▶ Exercise
The reply should be one number: how many lines of the data below contain "Save".

▶ Supplied records
■ ■ ■

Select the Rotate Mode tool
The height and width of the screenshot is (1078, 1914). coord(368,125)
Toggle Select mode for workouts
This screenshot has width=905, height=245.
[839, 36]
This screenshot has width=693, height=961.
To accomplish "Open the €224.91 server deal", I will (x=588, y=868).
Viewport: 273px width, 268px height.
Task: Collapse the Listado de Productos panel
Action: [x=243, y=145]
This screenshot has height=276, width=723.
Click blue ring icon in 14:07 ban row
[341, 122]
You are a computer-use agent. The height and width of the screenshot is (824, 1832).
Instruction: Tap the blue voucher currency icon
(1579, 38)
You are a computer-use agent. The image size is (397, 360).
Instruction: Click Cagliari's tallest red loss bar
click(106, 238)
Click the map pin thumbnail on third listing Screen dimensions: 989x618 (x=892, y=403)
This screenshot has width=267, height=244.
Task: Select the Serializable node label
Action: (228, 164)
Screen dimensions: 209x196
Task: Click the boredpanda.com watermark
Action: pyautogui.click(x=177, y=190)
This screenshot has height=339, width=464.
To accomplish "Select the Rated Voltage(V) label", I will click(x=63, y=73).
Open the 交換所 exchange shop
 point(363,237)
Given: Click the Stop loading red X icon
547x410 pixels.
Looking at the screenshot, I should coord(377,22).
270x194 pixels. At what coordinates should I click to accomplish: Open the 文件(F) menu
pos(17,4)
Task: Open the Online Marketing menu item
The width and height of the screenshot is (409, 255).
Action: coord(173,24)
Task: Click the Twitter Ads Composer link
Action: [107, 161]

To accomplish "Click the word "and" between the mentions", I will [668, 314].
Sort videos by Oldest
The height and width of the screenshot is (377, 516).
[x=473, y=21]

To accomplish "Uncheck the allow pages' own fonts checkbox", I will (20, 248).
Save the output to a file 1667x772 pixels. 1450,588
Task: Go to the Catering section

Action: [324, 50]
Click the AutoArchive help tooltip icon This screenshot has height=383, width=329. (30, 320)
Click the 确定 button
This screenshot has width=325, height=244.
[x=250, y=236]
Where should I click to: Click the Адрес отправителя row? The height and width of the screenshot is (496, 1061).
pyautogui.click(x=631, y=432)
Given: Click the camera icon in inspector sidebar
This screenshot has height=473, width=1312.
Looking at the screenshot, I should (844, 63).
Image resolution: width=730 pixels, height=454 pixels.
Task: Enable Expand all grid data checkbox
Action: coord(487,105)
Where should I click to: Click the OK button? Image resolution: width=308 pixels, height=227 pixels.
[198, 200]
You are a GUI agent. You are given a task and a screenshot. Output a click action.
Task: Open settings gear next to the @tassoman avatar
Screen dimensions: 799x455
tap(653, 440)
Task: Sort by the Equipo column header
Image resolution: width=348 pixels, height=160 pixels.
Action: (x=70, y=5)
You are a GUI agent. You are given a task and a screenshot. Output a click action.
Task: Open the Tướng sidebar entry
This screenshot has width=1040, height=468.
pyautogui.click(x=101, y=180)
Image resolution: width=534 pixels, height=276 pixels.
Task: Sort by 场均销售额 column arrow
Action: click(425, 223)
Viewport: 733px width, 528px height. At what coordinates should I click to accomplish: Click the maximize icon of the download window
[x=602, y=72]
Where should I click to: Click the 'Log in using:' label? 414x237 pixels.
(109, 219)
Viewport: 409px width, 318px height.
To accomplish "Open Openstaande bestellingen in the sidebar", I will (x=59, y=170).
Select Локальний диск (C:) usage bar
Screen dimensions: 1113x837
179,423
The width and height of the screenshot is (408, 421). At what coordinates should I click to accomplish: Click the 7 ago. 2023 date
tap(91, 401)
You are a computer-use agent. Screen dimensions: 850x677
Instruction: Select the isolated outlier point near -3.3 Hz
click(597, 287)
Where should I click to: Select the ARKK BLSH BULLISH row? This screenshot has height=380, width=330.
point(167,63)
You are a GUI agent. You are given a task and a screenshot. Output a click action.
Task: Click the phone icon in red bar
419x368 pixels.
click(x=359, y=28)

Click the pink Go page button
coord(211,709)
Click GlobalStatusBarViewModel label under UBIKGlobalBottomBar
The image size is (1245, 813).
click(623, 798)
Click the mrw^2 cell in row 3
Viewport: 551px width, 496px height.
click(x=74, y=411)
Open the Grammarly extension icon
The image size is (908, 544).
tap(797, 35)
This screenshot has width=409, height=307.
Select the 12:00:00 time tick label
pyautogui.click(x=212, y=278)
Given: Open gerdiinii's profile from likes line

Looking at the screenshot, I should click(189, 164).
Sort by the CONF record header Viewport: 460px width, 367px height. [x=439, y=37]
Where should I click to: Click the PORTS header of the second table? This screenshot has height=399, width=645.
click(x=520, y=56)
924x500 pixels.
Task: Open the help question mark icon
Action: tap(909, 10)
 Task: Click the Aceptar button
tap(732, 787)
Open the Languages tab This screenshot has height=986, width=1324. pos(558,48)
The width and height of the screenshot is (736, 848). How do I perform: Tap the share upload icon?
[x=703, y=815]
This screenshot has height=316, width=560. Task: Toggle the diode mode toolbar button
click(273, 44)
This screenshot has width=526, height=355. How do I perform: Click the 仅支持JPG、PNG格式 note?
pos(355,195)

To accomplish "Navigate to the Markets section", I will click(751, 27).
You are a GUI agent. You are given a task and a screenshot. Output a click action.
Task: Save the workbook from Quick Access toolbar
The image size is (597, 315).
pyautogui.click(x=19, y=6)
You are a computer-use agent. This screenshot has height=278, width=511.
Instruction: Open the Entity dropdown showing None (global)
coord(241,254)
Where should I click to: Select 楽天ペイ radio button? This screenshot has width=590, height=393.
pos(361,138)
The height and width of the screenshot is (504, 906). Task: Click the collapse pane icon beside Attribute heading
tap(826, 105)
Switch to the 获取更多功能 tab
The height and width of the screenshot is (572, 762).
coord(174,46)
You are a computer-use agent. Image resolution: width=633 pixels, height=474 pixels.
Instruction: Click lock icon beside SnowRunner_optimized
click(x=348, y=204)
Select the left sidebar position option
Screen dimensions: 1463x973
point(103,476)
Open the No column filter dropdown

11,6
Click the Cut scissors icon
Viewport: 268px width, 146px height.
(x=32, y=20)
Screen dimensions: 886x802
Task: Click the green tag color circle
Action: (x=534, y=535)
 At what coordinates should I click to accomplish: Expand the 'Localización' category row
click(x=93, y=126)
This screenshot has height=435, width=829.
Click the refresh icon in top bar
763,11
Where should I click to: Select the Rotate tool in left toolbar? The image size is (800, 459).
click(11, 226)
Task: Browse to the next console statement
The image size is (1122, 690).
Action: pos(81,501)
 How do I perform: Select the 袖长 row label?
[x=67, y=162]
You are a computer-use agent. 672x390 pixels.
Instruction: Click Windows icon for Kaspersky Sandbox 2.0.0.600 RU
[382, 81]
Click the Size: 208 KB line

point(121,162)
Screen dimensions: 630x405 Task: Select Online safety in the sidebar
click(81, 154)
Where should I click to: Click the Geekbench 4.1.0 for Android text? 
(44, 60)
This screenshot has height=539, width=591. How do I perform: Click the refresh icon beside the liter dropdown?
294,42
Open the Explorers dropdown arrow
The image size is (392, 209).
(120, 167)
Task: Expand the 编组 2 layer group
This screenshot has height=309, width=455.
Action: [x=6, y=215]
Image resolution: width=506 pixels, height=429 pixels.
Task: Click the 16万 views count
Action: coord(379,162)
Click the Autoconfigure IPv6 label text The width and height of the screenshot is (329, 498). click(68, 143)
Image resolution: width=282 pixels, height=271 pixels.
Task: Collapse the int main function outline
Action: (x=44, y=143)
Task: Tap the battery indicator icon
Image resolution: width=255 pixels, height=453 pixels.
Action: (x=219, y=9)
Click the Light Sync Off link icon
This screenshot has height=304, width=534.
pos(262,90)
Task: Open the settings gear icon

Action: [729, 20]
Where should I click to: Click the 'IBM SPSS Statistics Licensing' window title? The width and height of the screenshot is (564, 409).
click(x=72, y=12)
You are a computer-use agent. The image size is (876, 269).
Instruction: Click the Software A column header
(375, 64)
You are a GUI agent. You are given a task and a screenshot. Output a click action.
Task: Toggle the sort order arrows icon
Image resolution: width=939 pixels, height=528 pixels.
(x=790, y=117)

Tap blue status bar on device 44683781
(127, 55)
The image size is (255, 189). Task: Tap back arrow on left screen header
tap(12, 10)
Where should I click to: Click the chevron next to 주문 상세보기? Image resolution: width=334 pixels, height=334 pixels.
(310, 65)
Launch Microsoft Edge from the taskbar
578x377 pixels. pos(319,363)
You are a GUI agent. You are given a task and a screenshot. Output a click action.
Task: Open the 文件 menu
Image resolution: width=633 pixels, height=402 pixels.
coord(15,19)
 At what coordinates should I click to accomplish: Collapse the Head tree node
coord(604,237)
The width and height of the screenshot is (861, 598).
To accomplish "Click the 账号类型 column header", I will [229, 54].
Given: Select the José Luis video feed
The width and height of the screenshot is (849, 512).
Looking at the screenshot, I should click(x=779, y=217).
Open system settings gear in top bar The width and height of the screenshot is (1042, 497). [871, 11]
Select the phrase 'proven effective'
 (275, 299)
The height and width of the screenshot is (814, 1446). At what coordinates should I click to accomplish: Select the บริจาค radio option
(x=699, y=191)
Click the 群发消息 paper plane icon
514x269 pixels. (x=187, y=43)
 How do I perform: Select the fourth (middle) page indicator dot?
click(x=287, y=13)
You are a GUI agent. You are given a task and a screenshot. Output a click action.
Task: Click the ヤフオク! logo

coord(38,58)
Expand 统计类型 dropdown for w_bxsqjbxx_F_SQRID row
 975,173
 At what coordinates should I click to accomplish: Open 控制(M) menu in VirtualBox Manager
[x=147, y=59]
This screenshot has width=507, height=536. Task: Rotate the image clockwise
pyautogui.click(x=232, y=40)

■ ■ ■

▶ Output of the task
2